5. Modules¶
5.1. Overview¶
The implementation of ChASE provides a stand-alone high-performance parallel library based on our original design of the Chebyshev accelerated subspace iteration algorithm. The ChASE library promises the portability to heterogeneous architectures and the easy integration into existing codes. This goal is achieved by separating the implementation of the ChASE algorithm from the required numerical kernels via an interface based on pure C++ abstract classes. Classes derived from this interface handle data distribution and (parallel) execution of each kernel.

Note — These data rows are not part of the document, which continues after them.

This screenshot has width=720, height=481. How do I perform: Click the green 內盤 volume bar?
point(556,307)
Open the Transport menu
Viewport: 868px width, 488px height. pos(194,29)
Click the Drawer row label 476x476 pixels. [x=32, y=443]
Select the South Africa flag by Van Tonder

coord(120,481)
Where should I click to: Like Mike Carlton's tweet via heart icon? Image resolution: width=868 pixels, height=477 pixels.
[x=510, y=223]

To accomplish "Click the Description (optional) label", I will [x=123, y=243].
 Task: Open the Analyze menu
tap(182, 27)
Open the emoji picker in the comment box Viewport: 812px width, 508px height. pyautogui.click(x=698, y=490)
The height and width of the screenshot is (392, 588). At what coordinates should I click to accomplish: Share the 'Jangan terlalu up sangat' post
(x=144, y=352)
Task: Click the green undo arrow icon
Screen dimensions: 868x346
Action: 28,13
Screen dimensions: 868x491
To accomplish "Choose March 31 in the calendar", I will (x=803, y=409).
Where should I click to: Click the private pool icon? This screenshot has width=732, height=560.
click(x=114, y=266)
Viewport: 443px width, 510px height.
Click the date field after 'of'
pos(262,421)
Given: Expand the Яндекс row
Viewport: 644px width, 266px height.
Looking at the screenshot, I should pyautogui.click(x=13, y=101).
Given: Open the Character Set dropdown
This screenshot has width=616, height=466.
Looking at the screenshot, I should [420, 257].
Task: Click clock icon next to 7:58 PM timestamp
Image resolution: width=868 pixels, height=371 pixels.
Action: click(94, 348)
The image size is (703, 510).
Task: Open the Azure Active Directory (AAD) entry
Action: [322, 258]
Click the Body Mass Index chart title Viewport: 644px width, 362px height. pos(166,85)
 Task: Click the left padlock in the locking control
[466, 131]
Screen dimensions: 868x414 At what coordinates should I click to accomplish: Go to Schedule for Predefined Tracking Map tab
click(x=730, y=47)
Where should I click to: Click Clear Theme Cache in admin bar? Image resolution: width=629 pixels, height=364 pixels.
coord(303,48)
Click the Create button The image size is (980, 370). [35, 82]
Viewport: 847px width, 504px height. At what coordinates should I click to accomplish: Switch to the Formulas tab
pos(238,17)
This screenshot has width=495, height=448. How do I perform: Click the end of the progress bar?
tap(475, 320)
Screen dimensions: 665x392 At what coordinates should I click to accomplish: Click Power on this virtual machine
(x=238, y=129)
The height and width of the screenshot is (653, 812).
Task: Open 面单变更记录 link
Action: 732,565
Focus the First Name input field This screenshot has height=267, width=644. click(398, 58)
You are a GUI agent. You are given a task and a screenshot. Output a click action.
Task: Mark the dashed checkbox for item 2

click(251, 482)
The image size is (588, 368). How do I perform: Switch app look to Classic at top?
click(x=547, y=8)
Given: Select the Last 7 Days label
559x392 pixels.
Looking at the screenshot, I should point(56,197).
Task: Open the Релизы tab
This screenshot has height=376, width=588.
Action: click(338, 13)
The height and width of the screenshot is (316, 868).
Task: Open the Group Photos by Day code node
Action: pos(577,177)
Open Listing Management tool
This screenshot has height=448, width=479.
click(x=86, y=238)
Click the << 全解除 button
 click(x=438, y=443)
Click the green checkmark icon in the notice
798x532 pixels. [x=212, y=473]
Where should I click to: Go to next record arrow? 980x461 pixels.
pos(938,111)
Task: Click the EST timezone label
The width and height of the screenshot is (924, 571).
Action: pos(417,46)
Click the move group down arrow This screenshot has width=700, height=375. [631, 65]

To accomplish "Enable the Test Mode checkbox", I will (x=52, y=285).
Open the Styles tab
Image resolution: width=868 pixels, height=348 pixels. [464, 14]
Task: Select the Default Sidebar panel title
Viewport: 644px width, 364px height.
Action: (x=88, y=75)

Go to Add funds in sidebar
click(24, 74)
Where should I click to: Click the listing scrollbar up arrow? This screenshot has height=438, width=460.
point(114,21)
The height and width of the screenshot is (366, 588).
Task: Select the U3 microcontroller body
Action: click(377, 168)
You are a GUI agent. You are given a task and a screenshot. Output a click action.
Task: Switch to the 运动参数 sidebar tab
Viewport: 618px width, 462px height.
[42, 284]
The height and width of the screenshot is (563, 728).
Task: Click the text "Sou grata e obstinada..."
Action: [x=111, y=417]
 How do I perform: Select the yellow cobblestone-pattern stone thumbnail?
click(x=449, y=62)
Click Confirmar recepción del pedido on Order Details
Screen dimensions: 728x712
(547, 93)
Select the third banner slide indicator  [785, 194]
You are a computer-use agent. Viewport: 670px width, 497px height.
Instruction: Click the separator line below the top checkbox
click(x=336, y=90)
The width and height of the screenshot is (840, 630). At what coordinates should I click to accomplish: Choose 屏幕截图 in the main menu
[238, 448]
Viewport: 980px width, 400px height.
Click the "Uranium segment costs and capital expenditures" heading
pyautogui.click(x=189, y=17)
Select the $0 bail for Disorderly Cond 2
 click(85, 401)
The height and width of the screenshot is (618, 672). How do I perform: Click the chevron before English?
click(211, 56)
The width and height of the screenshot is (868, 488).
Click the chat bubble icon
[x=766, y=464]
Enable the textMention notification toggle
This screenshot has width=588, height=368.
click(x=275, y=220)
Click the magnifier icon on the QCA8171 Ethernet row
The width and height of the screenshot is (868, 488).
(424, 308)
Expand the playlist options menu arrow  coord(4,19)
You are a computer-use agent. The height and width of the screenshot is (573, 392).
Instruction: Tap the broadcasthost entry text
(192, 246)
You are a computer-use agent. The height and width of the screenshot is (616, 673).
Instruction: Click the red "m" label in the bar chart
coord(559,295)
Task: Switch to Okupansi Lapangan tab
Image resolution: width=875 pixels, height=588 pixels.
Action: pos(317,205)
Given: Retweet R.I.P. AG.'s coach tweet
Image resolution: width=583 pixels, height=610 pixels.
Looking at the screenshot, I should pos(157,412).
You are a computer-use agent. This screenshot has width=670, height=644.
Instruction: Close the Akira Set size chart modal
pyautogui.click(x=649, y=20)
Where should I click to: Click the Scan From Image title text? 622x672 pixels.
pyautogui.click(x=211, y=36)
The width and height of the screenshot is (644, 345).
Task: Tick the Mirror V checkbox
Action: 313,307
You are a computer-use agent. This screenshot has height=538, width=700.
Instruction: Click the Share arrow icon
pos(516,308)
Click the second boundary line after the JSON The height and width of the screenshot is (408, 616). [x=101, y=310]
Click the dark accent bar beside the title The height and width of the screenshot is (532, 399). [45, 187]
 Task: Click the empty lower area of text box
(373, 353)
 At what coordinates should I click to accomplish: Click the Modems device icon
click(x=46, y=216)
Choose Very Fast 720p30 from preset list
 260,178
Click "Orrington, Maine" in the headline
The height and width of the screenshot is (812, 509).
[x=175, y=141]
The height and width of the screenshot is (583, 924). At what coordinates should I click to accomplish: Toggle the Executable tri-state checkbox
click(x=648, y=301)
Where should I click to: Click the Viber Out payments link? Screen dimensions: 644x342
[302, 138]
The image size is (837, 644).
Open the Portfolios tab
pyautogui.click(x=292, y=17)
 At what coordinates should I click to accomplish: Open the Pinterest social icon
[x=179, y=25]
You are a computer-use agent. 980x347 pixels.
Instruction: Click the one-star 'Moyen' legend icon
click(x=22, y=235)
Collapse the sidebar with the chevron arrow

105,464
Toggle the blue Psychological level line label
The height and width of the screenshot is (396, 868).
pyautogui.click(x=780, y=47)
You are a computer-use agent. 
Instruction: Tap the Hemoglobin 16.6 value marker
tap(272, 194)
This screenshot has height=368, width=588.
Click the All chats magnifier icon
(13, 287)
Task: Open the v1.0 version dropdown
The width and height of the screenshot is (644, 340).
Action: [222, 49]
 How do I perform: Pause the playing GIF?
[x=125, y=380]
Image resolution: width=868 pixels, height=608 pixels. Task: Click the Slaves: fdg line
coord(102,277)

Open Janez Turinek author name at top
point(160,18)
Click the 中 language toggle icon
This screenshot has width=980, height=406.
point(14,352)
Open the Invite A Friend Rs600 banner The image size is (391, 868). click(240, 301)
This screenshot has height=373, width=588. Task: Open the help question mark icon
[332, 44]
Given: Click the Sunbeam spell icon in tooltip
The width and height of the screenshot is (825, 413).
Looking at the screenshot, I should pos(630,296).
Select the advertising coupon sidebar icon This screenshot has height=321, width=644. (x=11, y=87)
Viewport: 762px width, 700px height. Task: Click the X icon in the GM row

The required numerical kernels are based on Basic Linear Algebra Subprograms (BLAS)-3 compatible kernels, such as a (parallel) matrix-matrix multiplication and QR factorization. This modern “stand-alone” strategy grants ChASE an unprecedented degree of flexibility that makes the integration of this library in most application codes quite simple. ChASE efficiently uses available machine resources.
We give an UML class diagram as follows. This diagram uses the implementation of Chebyshev Filter, whose kernel is a series of Hermitian Matrix-Matrix Products (HEMM), as an example, to show the scheme of implementing of ChASE and porting to different architectures. This section will give the user an insight on how to set up their eigenproblems and solve them by ChASE on different computing architectures.
As shown in the diagram above, all the implementation of ChASE take place within a C++ namespace chase
.
5.2. Basic Classes¶
5.2.1. chase::Chase¶
The numerical kernels required by ChASE algorithm are defined in class chase::Chase
. All the
functions are defined as virtual functions, and further implementations are required targeting different
computing architectures. It includes the
following functionalities:
HEMM
: Hermitian Matrix-Matrix Multiplication
QR
: QR factorization
RR
: Rayleigh-Ritz projection and small problem solver
Resd
: compute the eigenpair residuals
Lanczos
: estimate the bounds of user-interested spectrum by Lanczos eigensolver
LanczosDos
: estimate the spectral distribution of eigenvalues
Swap
: swap the two matrices of vectors used in the Chebyschev filter
Locking
: locking the converged eigenpairs
Shift
: shift the diagonal of matrixA
used in the 3-terms recurrence relation implemented in the Chebyschev filteretc ..
Note
For more details on the virtual kernels, please refer to Virtual Abstract of Numerical Kernels. Different parallel implementations of these virtual kernels can also be found Parallel implementations.
5.2.2. chase::Algorithm¶
The class chase::Algorithm
has the awareness of the class chase::Chase
, and
it defines algorithmic implementation of ChASE using the
defined virtual kernels in chase::Chase
. It includes the
functionalities:
Chebyshev filter
calculation of degree of the filter
Lanczos solver to estimate the bound of spectra
locking the converged Ritz pairs
etc ..
The function chase::Solve
provides the implementation of ChASE algorithm by assembling the algorithms and numerical kernels implemented in chase::Chase
and chase::Algorithm
.
Note
This class implements the ChASE algorithm by the virtual functions, it cannot run in practice until the further implementations of these virtual functions are provided.
Note
The details of this class are only provided in the developer documentation, please refer to General algorithm.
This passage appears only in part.